Eine automatisierte Steuerung wurde ernsthaft vorgeschlagen und erfolgreich prototypisiert. Passagiere mit Schultergurt könnten einen 32-G-Notstopp tolerieren (was den Sicherheitsabstand zwischen den Fahrzeugen um das 64-fache verringert), wenn Hochgeschwindigkeitsstraßen eine Stahlschiene für Notbremsungen enthalten. Beide Sicherheitsmodifikationen der Fahrbahn werden von den meisten Finanzierungsbehörden als zu teuer angesehen, obwohl diese Modifikationen die Anzahl der Fahrzeuge, die eine Hochgeschwindigkeitsautobahn sicher benutzen könnten, dramatisch erhöhen könnten.

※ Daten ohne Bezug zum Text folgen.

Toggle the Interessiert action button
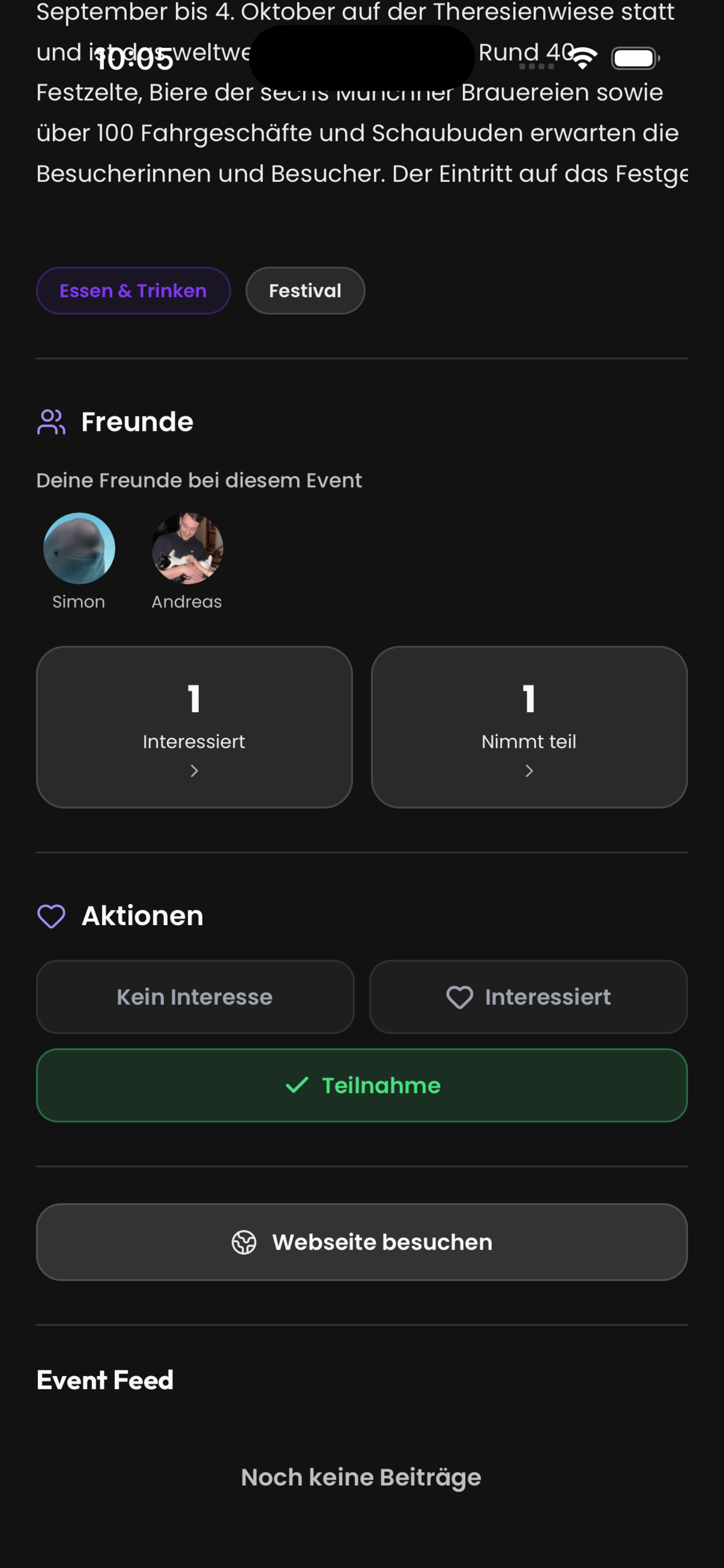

Ökonomische und gesellschaftliche Auswirkungen

Die Wirtschaftlichkeit des privaten Autobesitzes geht über die Anschaffungskosten des Fahrzeugs hinaus und umfasst Reparaturen, Wartung, Kraftstoff, Wertminderung, Kreditkosten, Parkgebühren, Reifenwechsel, Steuern und Versicherungen. Hinzu kommen indirekte gesellschaftliche Kosten wie Kosten für die Instandhaltung von Straßen und anderer Infrastruktur, Umweltverschmutzung, Gesundheitskosten aufgrund von Unfällen und die Kosten für die endgültige Entsorgung des Fahrzeugs am Ende seiner Lebensdauer. Die Fähigkeit der Menschen, sich schnell von Ort zu Ort zu bewegen, hat weitreichende Auswirkungen auf die Natur unserer Gesellschaft. Die Menschen können jetzt weit entfernt von ihrem Arbeitsplatz wohnen, die Gestaltung unserer Städte wird ebenso von der Notwendigkeit bestimmt, Fahrzeuge in die Stadt hinein und aus der Stadt heraus zu bringen, wie von der Art der Gebäude und öffentlichen Räume innerhalb der Stadt.